BOSTON — The Massachusetts Department of Public Health announced the first human case of West Nile virus (WNV) in the state this year. The individual is a female in her 80s who was likely exposed to the virus in Middlesex County, an area known to be at moderate risk. The risk of human infection with WNV is moderate in the Greater Boston area and several towns in Bristol and Worcester counties. There are no risk-level changes associated with this finding; there have been no deaths this year associated with WNV.
“This is the first time that West Nile virus infection has been identified in a person in Massachusetts this year,” said Margret Cooke, acting Public Health commissioner. “Risk from West Nile virus has been slow to increase this year. This is an important reminder that we all need to continue to take steps to protect ourselves and our families from mosquito bites.”
Although late in the season, the substantial amount of rain in the region in July and the recent hot weather have resulted in an increase in the population of the Culex species of mosquitoes, known to spread West Nile virus and breed in places where standing water accumulates.

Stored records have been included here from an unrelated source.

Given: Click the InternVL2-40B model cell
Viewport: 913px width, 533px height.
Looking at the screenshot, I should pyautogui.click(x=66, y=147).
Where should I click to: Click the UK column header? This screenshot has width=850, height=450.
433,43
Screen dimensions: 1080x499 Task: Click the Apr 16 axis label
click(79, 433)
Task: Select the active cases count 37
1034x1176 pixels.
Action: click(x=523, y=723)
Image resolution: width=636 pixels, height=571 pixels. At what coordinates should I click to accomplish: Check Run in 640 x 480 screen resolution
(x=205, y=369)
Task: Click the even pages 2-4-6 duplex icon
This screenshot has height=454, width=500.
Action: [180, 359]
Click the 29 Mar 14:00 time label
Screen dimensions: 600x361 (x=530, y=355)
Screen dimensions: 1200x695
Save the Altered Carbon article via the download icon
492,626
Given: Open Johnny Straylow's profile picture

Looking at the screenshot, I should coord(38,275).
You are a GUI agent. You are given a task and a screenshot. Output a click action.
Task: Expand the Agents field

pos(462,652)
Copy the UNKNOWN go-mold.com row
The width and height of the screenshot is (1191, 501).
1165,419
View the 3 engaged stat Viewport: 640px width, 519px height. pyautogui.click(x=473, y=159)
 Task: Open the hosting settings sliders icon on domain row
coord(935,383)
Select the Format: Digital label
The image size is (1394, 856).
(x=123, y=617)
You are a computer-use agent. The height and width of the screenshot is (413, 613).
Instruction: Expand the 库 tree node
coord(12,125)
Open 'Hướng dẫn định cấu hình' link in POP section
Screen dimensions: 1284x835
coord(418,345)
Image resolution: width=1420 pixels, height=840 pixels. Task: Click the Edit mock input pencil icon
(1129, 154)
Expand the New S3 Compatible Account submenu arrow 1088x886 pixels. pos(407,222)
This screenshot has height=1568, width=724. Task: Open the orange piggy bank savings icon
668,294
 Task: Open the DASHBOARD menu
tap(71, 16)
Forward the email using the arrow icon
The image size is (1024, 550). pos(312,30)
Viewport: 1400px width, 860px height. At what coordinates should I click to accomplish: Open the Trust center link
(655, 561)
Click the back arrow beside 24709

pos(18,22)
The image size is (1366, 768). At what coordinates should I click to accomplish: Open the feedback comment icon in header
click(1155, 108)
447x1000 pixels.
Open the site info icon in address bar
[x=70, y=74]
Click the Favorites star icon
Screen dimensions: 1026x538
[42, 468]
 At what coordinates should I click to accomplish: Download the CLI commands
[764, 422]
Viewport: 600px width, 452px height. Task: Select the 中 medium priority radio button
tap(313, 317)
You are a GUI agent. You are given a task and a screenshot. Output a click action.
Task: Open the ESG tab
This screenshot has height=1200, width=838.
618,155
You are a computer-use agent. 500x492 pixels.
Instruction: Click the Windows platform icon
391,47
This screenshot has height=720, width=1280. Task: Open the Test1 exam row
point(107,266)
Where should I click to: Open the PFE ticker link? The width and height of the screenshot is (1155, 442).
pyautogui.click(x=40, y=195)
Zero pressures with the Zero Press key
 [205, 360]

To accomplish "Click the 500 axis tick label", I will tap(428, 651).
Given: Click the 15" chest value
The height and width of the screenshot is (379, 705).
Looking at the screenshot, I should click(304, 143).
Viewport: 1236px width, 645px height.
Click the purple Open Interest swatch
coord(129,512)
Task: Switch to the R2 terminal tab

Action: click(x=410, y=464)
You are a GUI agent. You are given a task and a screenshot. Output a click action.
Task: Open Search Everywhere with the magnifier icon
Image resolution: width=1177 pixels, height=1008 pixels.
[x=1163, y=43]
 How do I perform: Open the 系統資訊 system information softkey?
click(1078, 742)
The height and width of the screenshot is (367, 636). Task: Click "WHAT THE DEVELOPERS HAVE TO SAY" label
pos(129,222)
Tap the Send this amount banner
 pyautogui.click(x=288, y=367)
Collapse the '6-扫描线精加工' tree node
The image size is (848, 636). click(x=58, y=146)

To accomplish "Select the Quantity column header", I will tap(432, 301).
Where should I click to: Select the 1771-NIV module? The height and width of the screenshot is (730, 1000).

In 2020, there were five human cases of WNV infection identified in Massachusetts. WNV is usually transmitted to humans through the bite of an infected mosquito. While it can infect people of all ages, people over the age of 50 are at higher risk for severe disease. Most people infected with WNV will have no symptoms. When present, symptoms tend to include fever and flu-like illness. In rare cases, more severe illness can occur.